Este singular traje de baño fue creado por la australiana de origen libanés Aheda Zanetti, una musulmana amante del deporte que decidió crear una prenda para que sus paisanas tuvieran la oportunidad de nadar en lugares públicos. ¿Represión o una moda más?
Al parecer la buena intención de esta mujer no es bien vista por todos, ya que no es la primera vez que niegan el acceso a una persona que utilice este tipo de bañador ni tampoco será la última. Como justificación alegan que es antihigiénico y que molesta a los bañistas ver a alguien con un traje de estas características. Aunque la realidad es la no tolerancia hacia una cultura con unas normas, quizás, en exceso estrictas.
Pero, ¿dónde quedan mis derechos y libertades? ¿Acaso no puedo vestirme como quiera sino como marque una sociedad llena de prejuicios y modas pasajeras?
Por favor, tengamos un poquito de respeto y empatía, que mi religión, mis costumbres y mi cultura no están por encima del resto, ni son mejores que las de los demás. Y en cuanto a la moda, veraniega, primaveral, invernal u otoñal, dejemos de basarnos en lo que impongan Karl Lagerfeld, Oscar de la Renta, Pucci, que sabrán mucho de este tema pero no tienen la condición de verdad absoluta.
De todos modos es difícil de entender y aceptar para los occidentales una sociedad donde la mujer es tratada como una sierva que debe acatar y obedecer las órdenes de su amo sin derecho a opinar o a expresarse libremente, algo que en oriente es considerado como una auténtica vejación.
Tengo una amiga que vivió en Túnez durante dos años y dice que hay que conocerlos para llegar a entender, aunque no justificar, sus actos y su forma de vivir.
Dejando de lado la parte crítica y reivindicativa continuaré con la defensiva, puesto que este curioso traje de baño, que sólo deja al descubierto la cara, las manos y los pies, es el mejor invento para protegerse de las radiaciones solares.

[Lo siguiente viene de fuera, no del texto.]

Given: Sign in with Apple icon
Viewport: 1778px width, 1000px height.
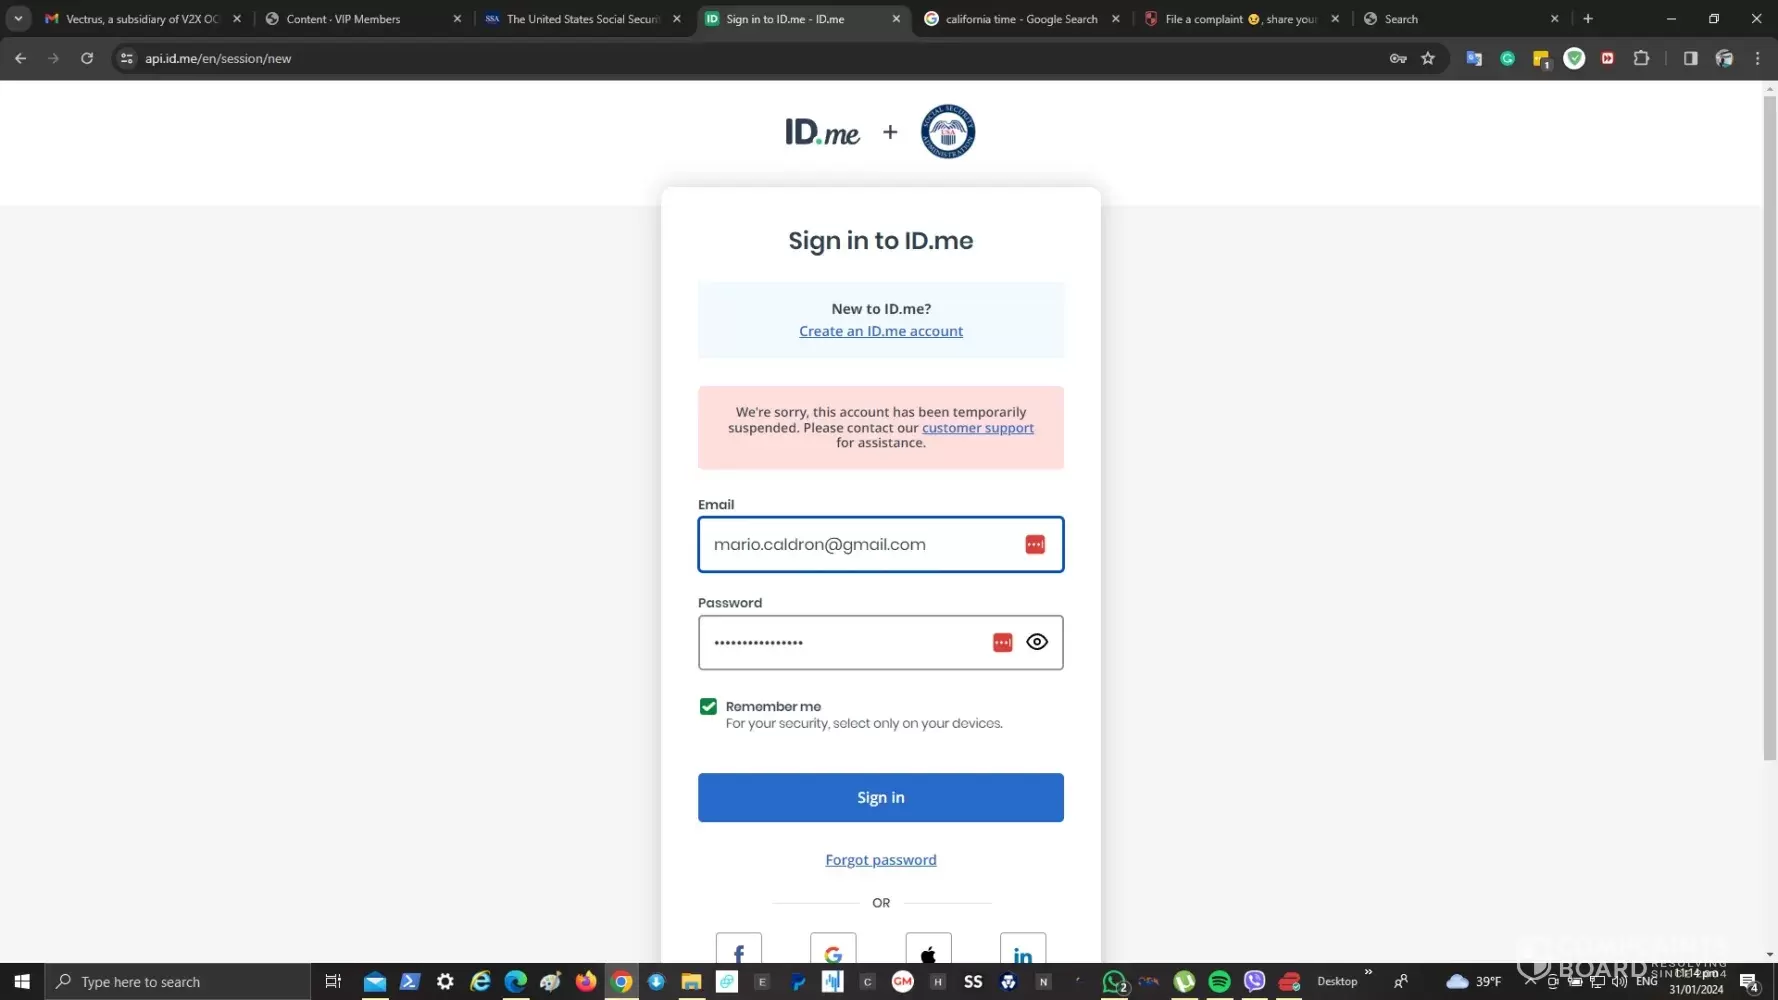Looking at the screenshot, I should click(x=928, y=948).
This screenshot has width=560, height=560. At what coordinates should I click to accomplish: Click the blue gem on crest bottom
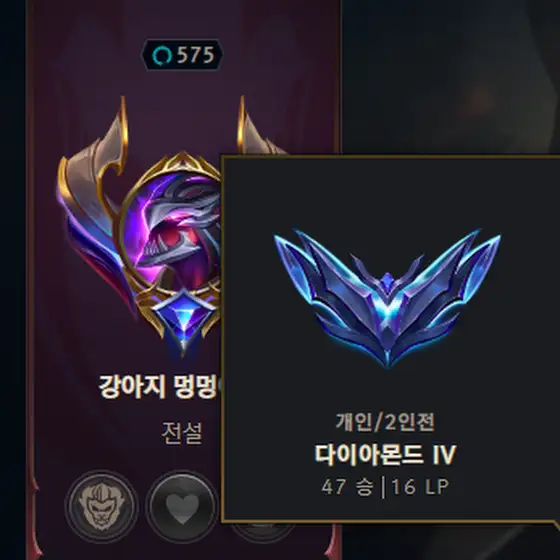[183, 318]
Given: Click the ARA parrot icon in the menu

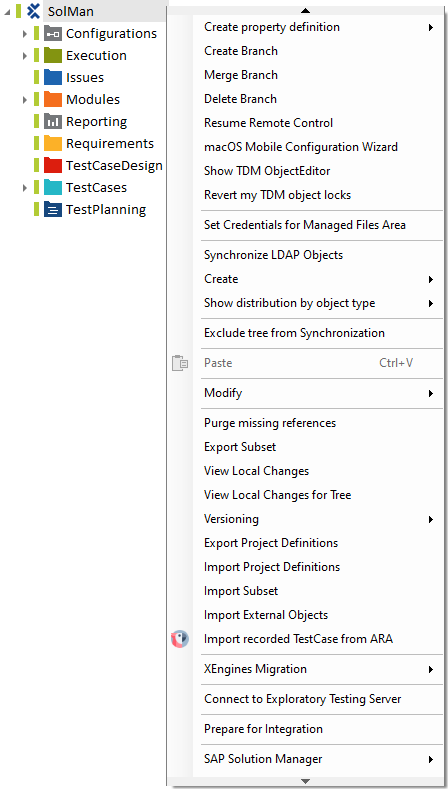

Quién quiere cremas protectoras teniendo un burkini, además, te viene con el gorro de baño incorporado, lo que ya es un adelanto, porque a mí siempre se me olvida y tengo que comprarme uno, con lo que casi tengo más gorros que bragas.
Su coste es de 150 € aproximadamente y para conseguirlo hay que pedírselo directamente a la creadora.
¿Qué te parece su uso, te molesta o te es indiferente?, ¿te pondrías uno para protegerte del sol?